In Albany, Georgia, the Feb. 29 funeral of retired janitor Andrew Jerome Mitchell at M.L. King Memorial Chapel attracted more than 200 mourners. In the weeks afterward, about two dozen of Mitchell's friends and relatives fell ill, and the rural county now has one of the "most intense" clusters of covid-19 in the nation. "With a population of only 90,000, Dougherty County has registered 24 deaths, far more than any other county in the state, with six more possible coronavirus deaths under investigation," according to the local coroner, Ellen Barry reports for The New York Times.
|Star of Bethlehem Church (Herald-Leader photo by Bill Estep)|
And weeks after a March 10 choir practice at a church in Skagit County, Washington, 45 of the 60 singers have been diagnosed with covid-19, at least three have been hospitalized, and two are dead, Richard Read reports for the Los Angeles Times. Increasing evidence suggests that covid-19 can be transmitted through aerosols, rather than just droplets.
Church gatherings, which usually include singing, are dangerous during a pandemic, said a retired physician in rural Kentucky who heads an infection-control group. "There is probably no better way to aerosolize the virus than singing," Kevin Kavanagh told The Rural Blog, noting the incident in Washington. "Close contact, indoor closed quarters plus singing is a set up for a disaster," Kavanagh is a retired physician in Somerset and chair of Health Watch USA.

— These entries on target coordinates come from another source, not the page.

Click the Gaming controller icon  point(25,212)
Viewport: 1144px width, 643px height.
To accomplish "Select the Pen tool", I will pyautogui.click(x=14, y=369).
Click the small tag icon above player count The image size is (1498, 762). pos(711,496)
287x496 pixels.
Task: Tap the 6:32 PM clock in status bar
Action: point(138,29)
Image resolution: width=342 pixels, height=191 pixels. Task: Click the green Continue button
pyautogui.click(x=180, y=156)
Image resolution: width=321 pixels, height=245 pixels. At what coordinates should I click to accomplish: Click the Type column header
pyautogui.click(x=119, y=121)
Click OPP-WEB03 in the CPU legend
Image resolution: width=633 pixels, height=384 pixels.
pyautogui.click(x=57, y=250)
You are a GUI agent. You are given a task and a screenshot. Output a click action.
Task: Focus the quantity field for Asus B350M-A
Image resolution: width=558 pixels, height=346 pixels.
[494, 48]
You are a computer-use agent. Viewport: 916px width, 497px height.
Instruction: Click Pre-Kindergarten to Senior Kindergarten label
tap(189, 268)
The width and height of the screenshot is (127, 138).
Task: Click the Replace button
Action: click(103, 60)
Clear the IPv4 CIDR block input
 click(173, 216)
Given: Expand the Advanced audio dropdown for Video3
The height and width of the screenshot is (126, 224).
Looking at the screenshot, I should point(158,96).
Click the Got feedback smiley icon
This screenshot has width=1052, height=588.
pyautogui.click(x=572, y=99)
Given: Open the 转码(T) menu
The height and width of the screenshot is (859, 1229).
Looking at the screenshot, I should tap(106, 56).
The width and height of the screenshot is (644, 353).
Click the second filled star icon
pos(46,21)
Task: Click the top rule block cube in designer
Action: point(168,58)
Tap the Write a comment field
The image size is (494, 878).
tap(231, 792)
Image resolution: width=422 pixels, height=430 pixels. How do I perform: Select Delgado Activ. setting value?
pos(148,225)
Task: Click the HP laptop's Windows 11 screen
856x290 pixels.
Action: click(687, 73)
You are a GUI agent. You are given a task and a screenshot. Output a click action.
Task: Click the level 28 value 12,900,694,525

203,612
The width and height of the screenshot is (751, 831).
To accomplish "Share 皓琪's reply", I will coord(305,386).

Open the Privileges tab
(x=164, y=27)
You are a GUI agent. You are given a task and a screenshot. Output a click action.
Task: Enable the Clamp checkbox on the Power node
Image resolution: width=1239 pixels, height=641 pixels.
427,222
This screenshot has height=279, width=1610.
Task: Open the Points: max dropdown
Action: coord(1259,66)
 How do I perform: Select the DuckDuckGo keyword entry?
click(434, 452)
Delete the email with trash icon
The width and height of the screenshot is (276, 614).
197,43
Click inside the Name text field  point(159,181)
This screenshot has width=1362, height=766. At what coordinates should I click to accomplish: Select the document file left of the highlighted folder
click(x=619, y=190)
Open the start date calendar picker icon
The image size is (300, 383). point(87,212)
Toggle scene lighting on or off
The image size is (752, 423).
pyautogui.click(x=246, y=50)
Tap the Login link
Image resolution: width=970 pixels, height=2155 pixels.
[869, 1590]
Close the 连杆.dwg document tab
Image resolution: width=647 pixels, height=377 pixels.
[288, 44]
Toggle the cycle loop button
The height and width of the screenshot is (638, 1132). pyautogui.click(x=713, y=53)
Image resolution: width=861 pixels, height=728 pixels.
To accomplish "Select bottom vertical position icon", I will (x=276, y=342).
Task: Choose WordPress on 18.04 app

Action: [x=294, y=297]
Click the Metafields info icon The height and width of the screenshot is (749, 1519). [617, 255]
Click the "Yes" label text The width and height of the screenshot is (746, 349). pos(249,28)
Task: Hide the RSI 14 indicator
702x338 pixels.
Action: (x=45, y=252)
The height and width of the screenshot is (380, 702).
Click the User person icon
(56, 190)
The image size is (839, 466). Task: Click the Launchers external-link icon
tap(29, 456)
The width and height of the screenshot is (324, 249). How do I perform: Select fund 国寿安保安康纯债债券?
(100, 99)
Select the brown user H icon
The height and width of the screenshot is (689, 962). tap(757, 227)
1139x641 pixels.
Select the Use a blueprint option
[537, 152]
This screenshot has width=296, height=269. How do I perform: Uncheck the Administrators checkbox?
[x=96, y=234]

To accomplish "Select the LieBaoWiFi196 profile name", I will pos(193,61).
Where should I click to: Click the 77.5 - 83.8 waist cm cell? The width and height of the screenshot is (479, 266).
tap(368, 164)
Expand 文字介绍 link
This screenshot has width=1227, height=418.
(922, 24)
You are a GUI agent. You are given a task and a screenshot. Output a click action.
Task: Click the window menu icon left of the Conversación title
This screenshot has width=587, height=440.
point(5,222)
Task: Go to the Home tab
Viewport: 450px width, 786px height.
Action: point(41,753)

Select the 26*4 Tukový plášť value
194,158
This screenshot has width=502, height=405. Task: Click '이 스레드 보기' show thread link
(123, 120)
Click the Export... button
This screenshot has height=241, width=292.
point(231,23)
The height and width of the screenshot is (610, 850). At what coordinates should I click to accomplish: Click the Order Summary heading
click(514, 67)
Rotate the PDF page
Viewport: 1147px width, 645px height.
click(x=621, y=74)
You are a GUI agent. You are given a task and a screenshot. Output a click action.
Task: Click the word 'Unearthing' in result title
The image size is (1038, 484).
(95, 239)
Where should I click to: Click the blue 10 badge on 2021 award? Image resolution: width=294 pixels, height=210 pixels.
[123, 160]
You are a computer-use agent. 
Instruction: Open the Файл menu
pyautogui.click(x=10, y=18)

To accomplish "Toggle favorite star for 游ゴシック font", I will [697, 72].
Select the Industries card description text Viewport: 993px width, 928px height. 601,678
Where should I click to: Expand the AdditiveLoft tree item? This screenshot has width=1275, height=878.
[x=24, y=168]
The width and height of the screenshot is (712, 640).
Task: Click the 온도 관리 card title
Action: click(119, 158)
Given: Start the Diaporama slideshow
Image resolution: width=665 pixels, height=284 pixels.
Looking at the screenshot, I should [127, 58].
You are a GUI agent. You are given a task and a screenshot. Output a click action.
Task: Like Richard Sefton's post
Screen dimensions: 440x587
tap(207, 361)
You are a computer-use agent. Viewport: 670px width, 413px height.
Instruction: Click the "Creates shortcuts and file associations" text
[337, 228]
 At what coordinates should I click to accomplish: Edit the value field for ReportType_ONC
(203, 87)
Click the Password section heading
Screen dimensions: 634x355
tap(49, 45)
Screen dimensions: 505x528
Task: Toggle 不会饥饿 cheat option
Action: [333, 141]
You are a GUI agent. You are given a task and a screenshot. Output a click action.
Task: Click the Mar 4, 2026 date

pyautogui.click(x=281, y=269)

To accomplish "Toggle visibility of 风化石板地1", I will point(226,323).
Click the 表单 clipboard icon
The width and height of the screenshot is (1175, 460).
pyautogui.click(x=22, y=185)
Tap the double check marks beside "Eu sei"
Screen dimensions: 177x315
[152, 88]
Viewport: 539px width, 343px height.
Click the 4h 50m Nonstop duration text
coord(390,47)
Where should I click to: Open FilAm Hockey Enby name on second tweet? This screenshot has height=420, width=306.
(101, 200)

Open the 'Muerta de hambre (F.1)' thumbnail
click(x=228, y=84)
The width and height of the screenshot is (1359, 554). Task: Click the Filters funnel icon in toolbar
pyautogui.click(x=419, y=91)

Some local church leaders in Albany and Dawson Springs told reporters that churches were being unfairly singled out, and said no one intended to spread the virus. Estep notes, "In recent weeks, after Beshear asked churches not to gather, services in other Kentucky counties have led to potential exposure to the novel coronavirus for dozens of people, including services in Pulaski and Calloway counties."